Staat van de rechtsstaat – deel I: debat samengevat



De Eerste Kamer debatteerde dinsdag 31 mei in eerste termijn over de Staat van de rechtsstaat met ministers Yeşilgöz-Zegerius van Justitie en Veiligheid en Weerwind voor Rechtsbescherming, en staatssecretaris Uslu van Cultuur en Media. Het debat wordt op een nog nader te bepalen moment voortgezet. In de eerste termijn zijn vier moties ingediend. De Staat van de rechtsstaat is een beleidsdebat dat sinds 2014 in beginsel iedere twee jaar wordt gevoerd. Het laatste debat over de Staat van de rechtsstaat vond plaats in maart 2020 met het kabinet Rutte-III. Senator Hiddema (Fractie-Frentrop) hield in het debat zijn maidenspeech.

De meeste senatoren spraken dinsdag over het dalend vertrouwen van burgers in de politiek, in de overheid en ook steeds meer in de rechtsstaat. Voorbeelden daarvan zijn de manier waarop de overheid met de gaswinning in Groningen is omgegaan en de kinderopvangtoeslagenaffaire. Volgens deze senatoren verkeert de rechtsstaat in zwaar weer, in de woorden van senator Bezaan (PVV). Senator Karimi (GroenLinks) zei dat de rechtsstaat in crisis is en senator Rombouts (CDA) vroeg hoe recht de rechtsstaat eigenlijk nog staat. De rechtsstaat is fragiel en daar moet je zelf verantwoordelijkheid voor voelen, zei senator Talsma (ChristenUnie). Volgens senator Otten (Fractie-Otten) is het gevaar reëel dat het wantrouwen dat mensen thans hebben in de politiek binnenkort overslaat naar de rechtsstaat.

Veel leden pleitten ook voor zelfreflectie op de rol van het parlement zelf in de rechtsstaat en zij vroegen ook om zelfreflectie van het kabinet. Senator Backer (D66) zei dat het een kenmerk van de rechtsstaat is om fouten te herkennen, te onderzoeken en te herstellen. Volgens senator Janssen (SP) moeten de regering als wetgever en het parlement als medewetgever stoppen met het maken van wetten en regels die voor mensen niet te begrijpen en niet hanteerbaar zijn. Volgens senator Baay-Timmerman (50PLUS) is het van belang om zuinig te zijn met wetgeving: kijk eerst wat er al is en introduceer uitsluitend nieuwe wetgeving in uitzonderingsgevallen. Senator Nicolaï (PvdD) zei dat beschaving en zorgen voor de rechtsstaat vereisen dat wij onze historie onder ogen zien, in het bijzonder de rol van Nederland in Indonesië in de eerste helft van de 20e eeuw.
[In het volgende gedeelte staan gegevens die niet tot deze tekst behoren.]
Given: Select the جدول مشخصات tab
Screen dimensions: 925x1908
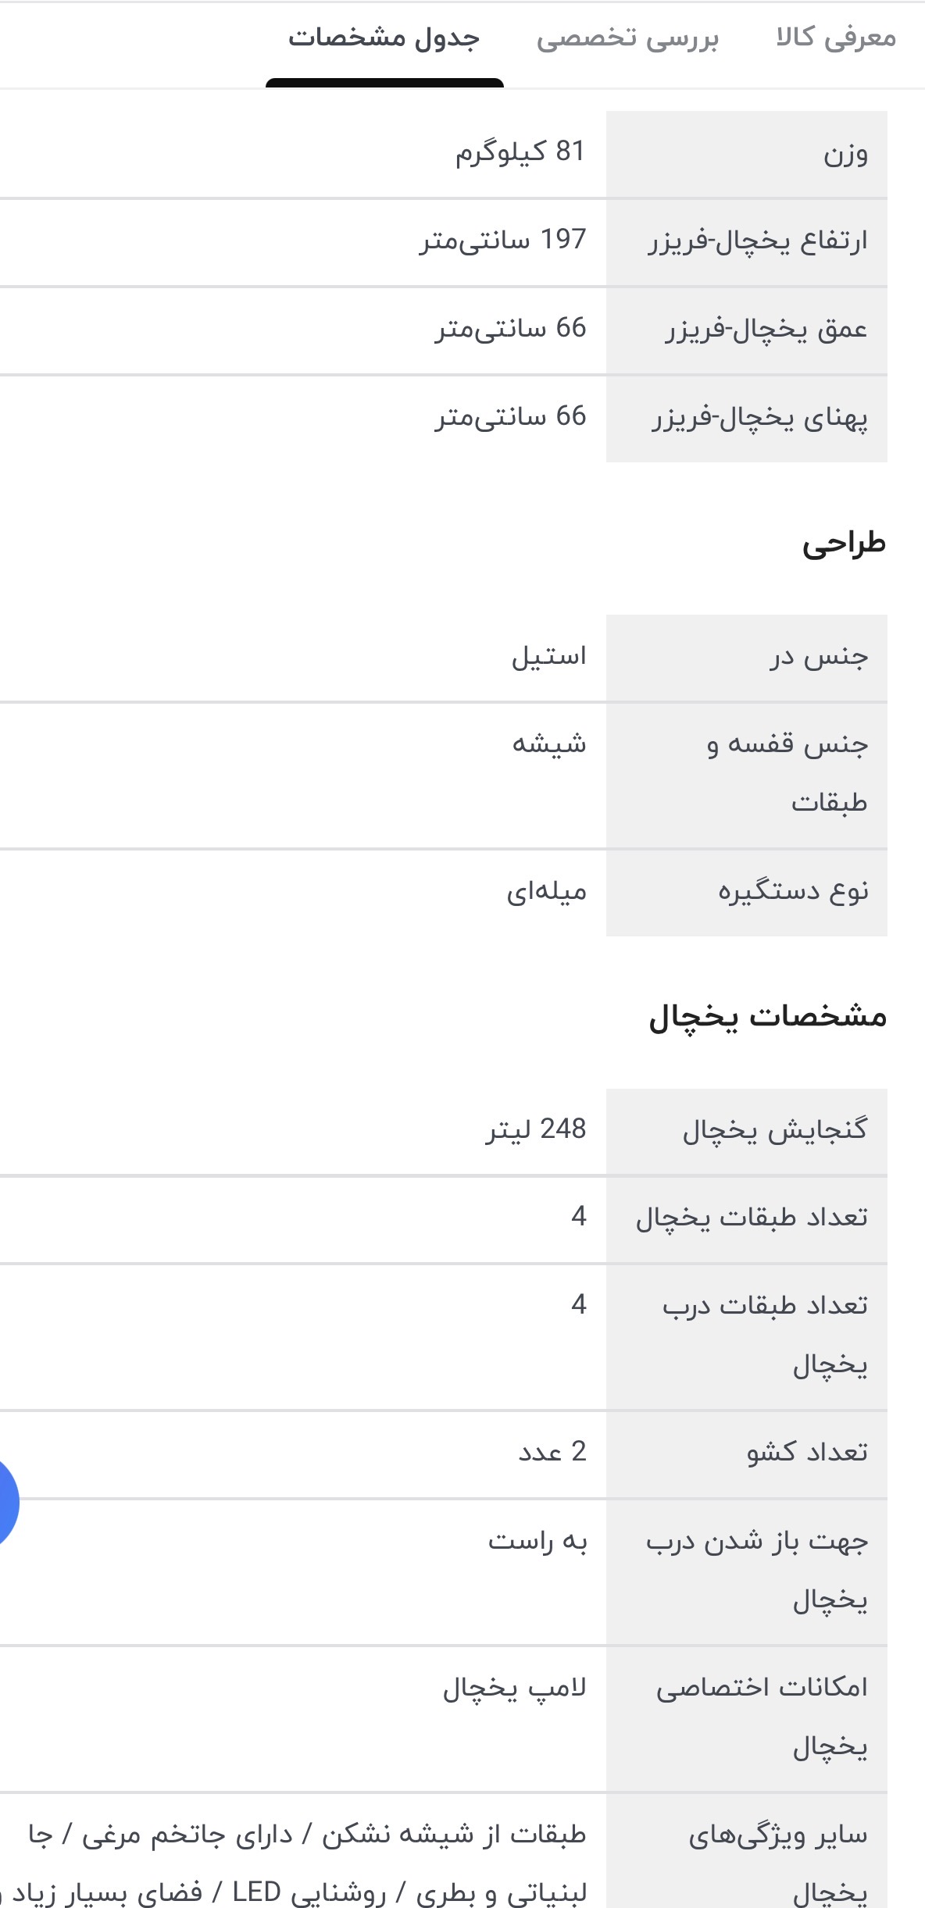Looking at the screenshot, I should point(384,37).
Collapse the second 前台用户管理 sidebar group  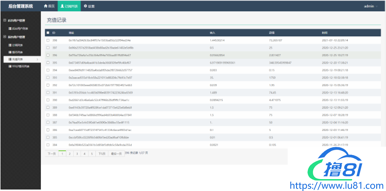(5, 37)
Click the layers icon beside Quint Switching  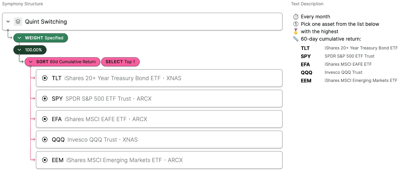18,22
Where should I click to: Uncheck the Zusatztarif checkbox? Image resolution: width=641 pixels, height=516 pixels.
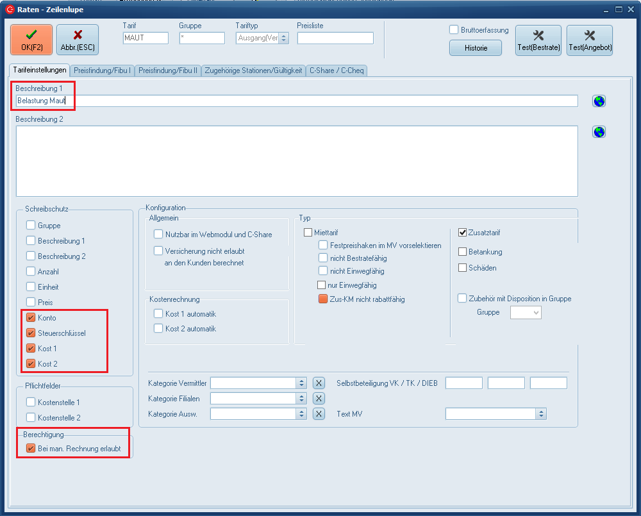click(x=463, y=233)
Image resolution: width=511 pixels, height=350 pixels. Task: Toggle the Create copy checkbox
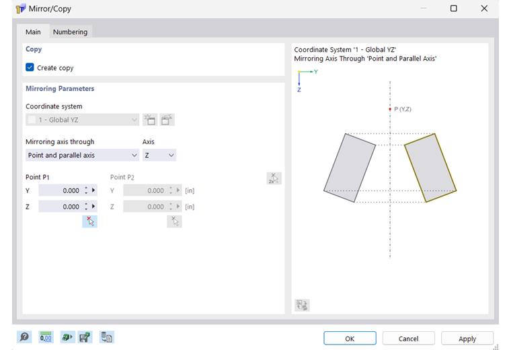(30, 67)
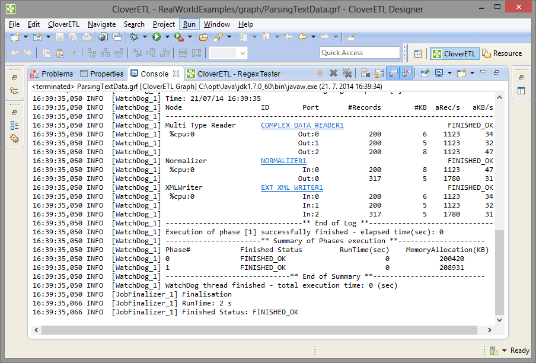Switch to the Problems tab
The height and width of the screenshot is (363, 536).
[57, 74]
Ook waren er bij de Eerste Kamerleden veel zorgen over de verslechterde persvrijheid in Nederland. Senator Recourt (PvdA) zei dat onafhankelijke en diverse media van fundamenteel belang zijn voor de rechtsstaat en dat daar meer aandacht voor moet zijn. Senator De Blécourt-Wouterse (VVD) vroeg het kabinet wat het gaat doen om persvrijheid te waarborgen. Volgens senator Nanninga (Fractie-Nanninga) leidt vertrouwen in pers en media tot vertrouwen in de rechtsstaat en werkt dat ook andersom. Senator Hiddema (Fractie-Frentrop), die zijn maidenspeech hield, was van mening dat juist talkshows een bedreiging vormen voor de rechtsstaat, omdat zij slechts één kant van een verhaal behandelen. Senator Van Dijk (SGP) gaf ten aanzien van sociale media aan dat een ideologisch filter gaat bepalen welke geluiden nog te horen zijn en dat dat ongewenst is.


Moties

In de eerste termijn van het debat heeft de Kamer vier moties ingediend.

De eerste motie, van senator Bezaan (PVV), verzoekt de regering om op geen enkele wijze meer andere landen aan te spreken over vermeende misstanden met betrekking tot democratie, rechtsstaat en mensenrechten, totdat de misstanden in Nederland adequaat zijn aangepakt en opgelost.

Een tweede motie van senator Bezaan verzoekt de regering bij het sluiten van internationale verdragen de bevolking de kans te geven zich uit te spreken in een referendum.

De derde motie, van senator Baay-Timmerman (50PLUS), verzoekt de minister te bezien of de tijdelijke maatregel om gepensioneerde rechters in te zetten bij extra strafzittingen kan blijven bestaan als dat nodig is na afloop van de hiervoor genoemde termijn door deze termijn te verlengen met minimaal 2 jaar.

De vierde motie, van senator Otten (Fractie-Otten), verzoekt de regering de samenwerking met landsadvocaat Pels Rijcken te beëindigen en daarbij rekening te houden met een ordentelijke afronding van de lopende zaken.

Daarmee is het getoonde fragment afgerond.